Saturday, July 18, 2015

Singapore Botanic Gardens


click for more photos of steps built by Australian POWs
On July 4, 2015, Singapore's Botanic Gardens became an UNESCO World Heritage Site. Established since 1859, the 74-hectare Singapore Botanic Gardens is thrice the age of the Singapore nation-state. It joins the ranks of picturesque, historically valuable sites around the world such as Italy’s Cinque Terre, the UK's Kew Gardens, Australia’s Great Barrier Reef, and the Great Wall of China.

For this blog, its wartime history is what is fascinating. This history was included, unlike in Japan's UNESCO application, in Singapore's description of the site and its application.

Biography
On February 15, 1942 Singapore fell to Imperial Japanese forces. Within a few days of the Japanese occupation, Professor Hidezo Tanakadate of Tohoku University assumed control of the Gardens and Museums, and asked some of the senior staff who were not in uniform to resume their work in the Gardens. Other staff members were not as fortunate, and were sent to work on the Siam-Burma Railway, where many lost their lives.

The Japanese kept the Gardens as a center of research activity. This was made possible because the Gardens and Japanese staff shared a common goal and belief in preserving the cultural and scientific heritage of Singapore. Their motives were different, but both placed science above animosity. The result was preservation of the Gardens and its invaluable research properties.

Kwan Koriba, Botany Professor from the Imperial University of Kyoto, became Director in December 1942. With a background in the relations between plant behavior and climate, Koriba immersed himself in research on the growth habits of selected Malayan trees using both the Garden’s Rain Forest and the Nature Reserves and produced a scientific paper entitled “Periodicity of Tree-growth in the Tropics”.

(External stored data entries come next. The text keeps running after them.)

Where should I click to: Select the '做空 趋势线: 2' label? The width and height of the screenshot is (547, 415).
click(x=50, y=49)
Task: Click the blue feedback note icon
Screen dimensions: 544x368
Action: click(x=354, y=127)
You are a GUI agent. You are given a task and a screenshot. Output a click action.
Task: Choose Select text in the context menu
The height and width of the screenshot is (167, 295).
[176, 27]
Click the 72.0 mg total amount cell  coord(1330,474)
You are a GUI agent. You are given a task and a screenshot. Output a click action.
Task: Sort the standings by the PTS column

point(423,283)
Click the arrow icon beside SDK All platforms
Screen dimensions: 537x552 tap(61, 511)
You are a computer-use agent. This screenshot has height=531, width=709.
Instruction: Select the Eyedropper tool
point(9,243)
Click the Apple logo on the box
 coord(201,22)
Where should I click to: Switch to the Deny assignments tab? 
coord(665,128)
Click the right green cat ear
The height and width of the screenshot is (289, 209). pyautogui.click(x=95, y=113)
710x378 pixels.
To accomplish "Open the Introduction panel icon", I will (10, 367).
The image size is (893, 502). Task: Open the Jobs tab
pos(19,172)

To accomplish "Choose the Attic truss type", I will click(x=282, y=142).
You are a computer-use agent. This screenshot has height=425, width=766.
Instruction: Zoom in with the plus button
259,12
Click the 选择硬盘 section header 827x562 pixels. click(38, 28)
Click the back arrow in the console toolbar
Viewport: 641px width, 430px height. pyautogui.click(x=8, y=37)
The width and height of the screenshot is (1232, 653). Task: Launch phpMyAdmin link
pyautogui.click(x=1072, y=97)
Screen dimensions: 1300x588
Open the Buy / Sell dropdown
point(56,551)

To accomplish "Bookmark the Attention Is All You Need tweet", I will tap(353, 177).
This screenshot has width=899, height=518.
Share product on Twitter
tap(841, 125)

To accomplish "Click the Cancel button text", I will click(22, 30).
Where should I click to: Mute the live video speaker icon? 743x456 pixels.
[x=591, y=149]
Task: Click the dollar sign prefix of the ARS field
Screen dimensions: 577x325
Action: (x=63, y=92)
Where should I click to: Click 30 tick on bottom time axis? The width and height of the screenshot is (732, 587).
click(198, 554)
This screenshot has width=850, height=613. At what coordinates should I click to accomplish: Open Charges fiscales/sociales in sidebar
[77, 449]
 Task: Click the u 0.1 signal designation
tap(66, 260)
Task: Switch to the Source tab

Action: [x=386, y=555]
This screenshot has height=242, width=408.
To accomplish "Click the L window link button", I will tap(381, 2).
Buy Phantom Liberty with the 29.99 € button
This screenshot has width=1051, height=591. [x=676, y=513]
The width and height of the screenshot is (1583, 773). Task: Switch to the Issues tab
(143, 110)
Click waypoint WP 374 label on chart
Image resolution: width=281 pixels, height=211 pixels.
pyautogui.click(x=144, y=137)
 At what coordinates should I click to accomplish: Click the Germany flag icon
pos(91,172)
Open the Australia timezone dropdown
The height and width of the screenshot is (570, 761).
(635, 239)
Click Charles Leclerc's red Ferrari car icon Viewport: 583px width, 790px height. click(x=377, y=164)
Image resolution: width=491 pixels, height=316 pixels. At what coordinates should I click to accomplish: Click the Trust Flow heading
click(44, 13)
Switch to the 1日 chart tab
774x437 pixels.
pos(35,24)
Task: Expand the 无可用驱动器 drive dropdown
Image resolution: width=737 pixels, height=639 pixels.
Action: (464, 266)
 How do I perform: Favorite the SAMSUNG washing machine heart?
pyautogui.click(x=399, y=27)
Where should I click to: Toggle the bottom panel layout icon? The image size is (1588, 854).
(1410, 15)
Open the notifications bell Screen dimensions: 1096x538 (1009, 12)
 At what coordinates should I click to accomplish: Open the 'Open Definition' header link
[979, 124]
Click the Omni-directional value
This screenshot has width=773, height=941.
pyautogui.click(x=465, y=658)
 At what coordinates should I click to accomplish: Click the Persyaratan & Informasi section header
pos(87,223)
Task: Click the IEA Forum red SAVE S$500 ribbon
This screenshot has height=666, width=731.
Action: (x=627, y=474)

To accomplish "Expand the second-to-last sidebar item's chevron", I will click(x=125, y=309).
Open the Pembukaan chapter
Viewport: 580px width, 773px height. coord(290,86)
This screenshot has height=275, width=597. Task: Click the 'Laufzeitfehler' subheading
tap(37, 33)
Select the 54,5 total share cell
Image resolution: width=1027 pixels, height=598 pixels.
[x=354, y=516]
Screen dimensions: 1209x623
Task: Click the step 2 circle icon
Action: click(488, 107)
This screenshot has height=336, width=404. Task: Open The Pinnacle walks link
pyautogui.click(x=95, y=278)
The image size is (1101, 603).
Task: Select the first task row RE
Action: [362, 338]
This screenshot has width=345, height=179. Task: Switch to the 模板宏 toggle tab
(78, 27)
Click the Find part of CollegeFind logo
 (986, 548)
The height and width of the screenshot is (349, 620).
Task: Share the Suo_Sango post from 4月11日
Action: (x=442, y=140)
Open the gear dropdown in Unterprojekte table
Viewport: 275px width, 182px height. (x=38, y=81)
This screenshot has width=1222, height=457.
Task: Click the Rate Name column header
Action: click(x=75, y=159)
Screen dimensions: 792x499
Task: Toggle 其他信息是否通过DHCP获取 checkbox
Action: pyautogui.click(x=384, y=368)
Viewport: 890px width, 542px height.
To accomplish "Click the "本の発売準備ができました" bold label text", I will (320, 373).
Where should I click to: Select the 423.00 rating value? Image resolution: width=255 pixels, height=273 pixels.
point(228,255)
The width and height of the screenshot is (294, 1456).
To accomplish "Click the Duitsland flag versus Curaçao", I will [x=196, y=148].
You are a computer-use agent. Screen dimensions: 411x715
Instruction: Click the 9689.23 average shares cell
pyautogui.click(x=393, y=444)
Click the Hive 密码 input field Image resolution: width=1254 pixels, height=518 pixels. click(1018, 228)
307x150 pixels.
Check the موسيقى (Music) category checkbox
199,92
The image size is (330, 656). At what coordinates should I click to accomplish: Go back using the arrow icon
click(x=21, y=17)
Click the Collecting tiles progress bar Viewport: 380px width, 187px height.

During the war, a set of brick steps down to the Plant House were built by Australian POWs. In August 1995, upon the 50th anniversary of the cessation of hostilities, a group of veteran POWs from Australia came to the Gardens to examine the steps they had built with bricks marked with arrows. The POWs had made bricks at a brickworks in Changi Prison.

Marks of defiance 
As an act of rebellion against their Japanese captors, the POWs carved arrows into the bricks to show that the staircases belonged to the state instead of the soldiers. The bricks were state property, they were not.

The Japanese were likely not aware of the meaning of the arrows, and if discovered, the prisoners would probably have been punished severely. Today, the arrows serve as a reminder of their bravery at a time of great hardship.